Study material:
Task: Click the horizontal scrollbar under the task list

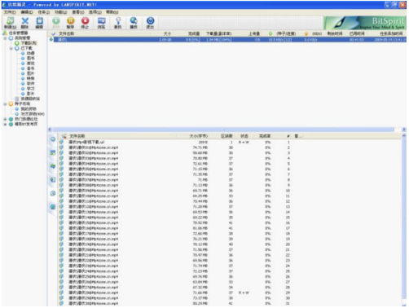Action: pyautogui.click(x=223, y=130)
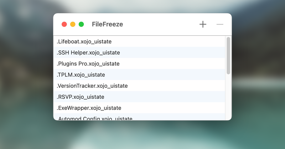Click the scrollbar track below the thumb
Image resolution: width=285 pixels, height=149 pixels.
click(x=228, y=97)
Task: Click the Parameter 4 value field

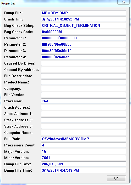Action: click(84, 57)
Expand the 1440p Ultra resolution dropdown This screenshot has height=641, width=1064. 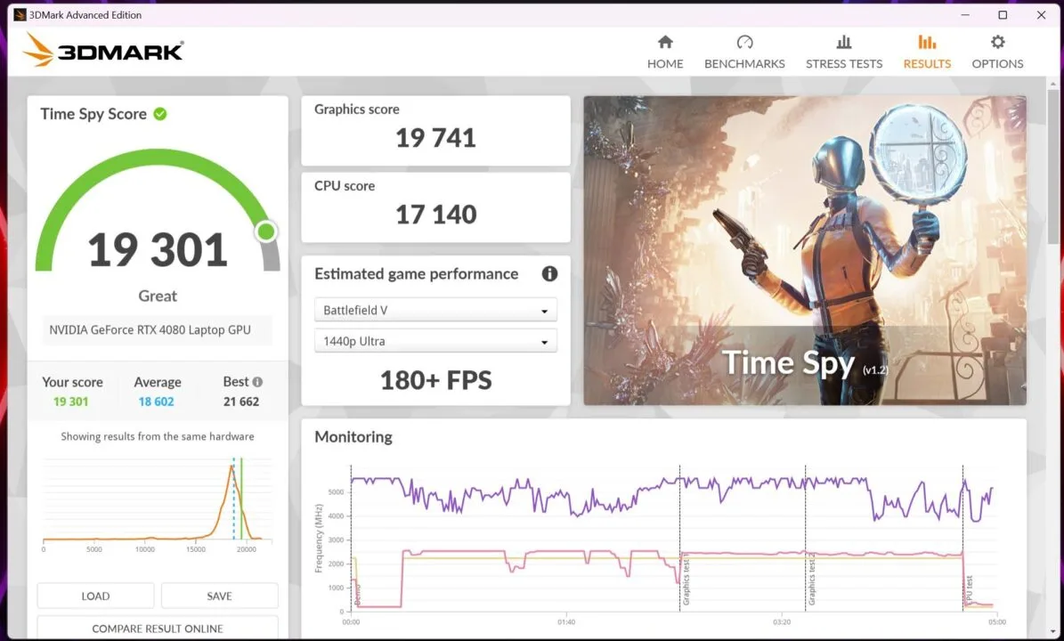coord(435,342)
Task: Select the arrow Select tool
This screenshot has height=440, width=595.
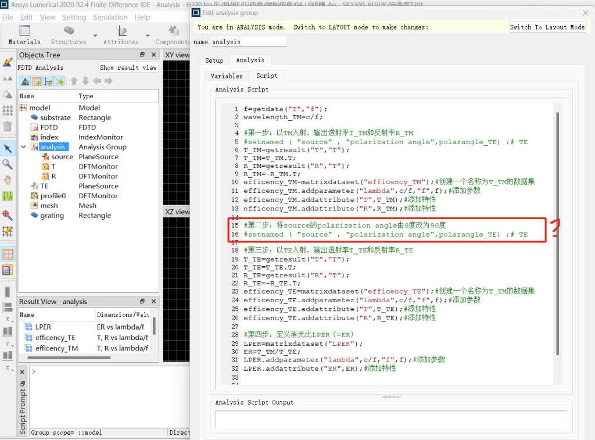Action: tap(8, 148)
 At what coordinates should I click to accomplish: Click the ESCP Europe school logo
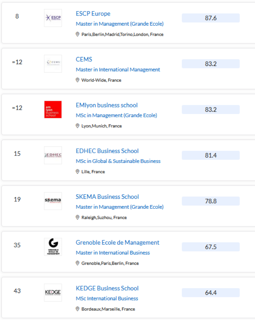tap(53, 18)
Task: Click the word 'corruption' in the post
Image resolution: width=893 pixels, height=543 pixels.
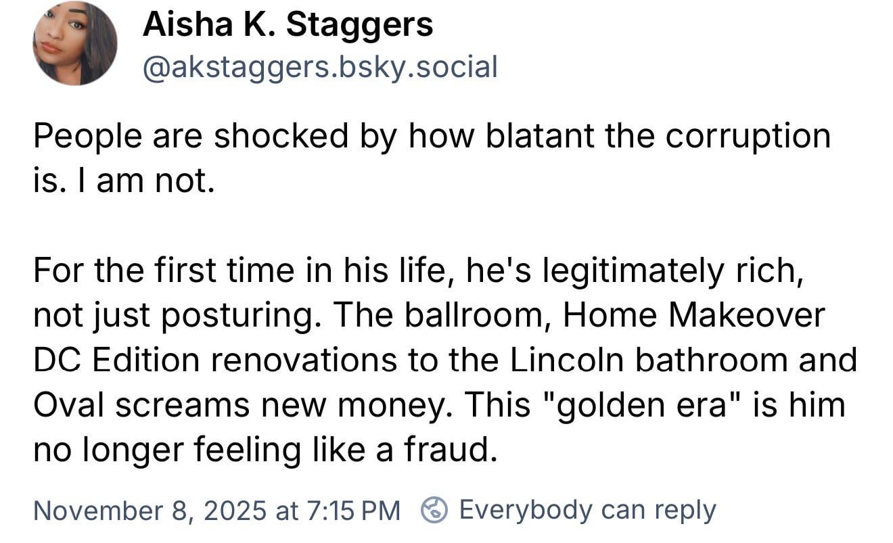Action: tap(747, 136)
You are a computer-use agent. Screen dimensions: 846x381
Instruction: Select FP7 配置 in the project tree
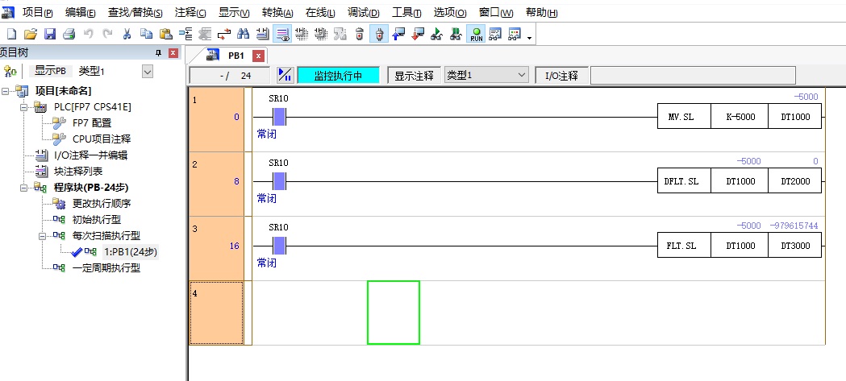click(x=91, y=123)
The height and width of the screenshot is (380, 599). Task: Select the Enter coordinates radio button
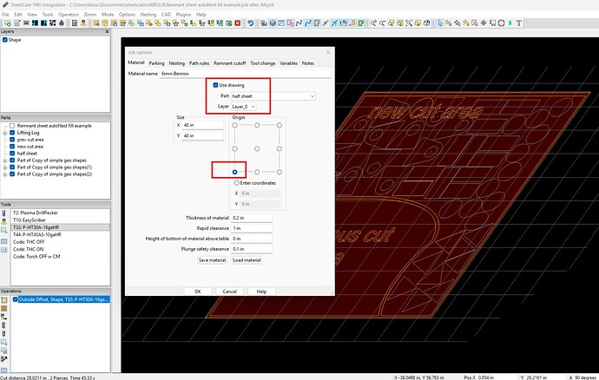tap(234, 183)
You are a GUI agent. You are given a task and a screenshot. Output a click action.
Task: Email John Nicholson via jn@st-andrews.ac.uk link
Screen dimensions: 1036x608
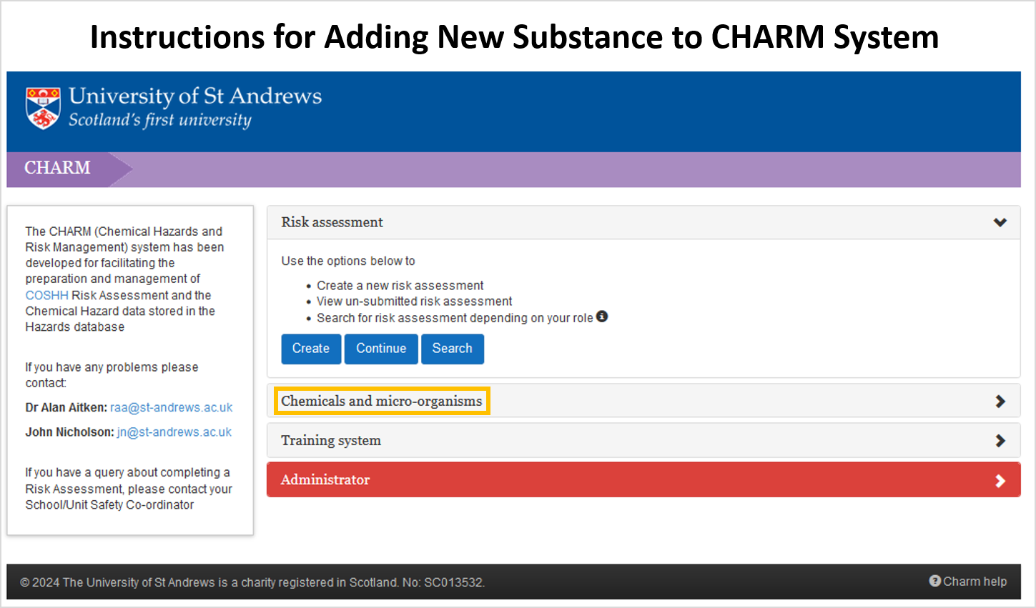174,432
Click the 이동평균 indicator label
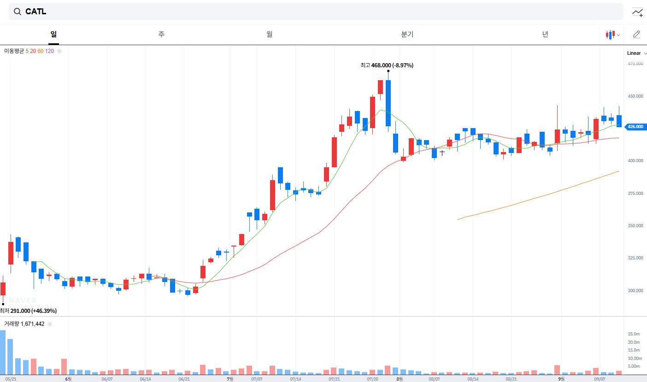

Your goal:
Leaving every picture out, write out exactly the lines from the one that holds "Instruction: Select FP7" through the end of the listing, both included.

Exercise response:
Instruction: Select FP7 配置 in the project tree
click(x=91, y=123)
The height and width of the screenshot is (380, 599). Task: Select the Enter coordinates radio button
tap(234, 183)
You are a GUI agent. You are given a task and a screenshot. Output a click action.
Task: Email John Nicholson via jn@st-andrews.ac.uk link
Screen dimensions: 1036x608
174,432
Click the 이동평균 indicator label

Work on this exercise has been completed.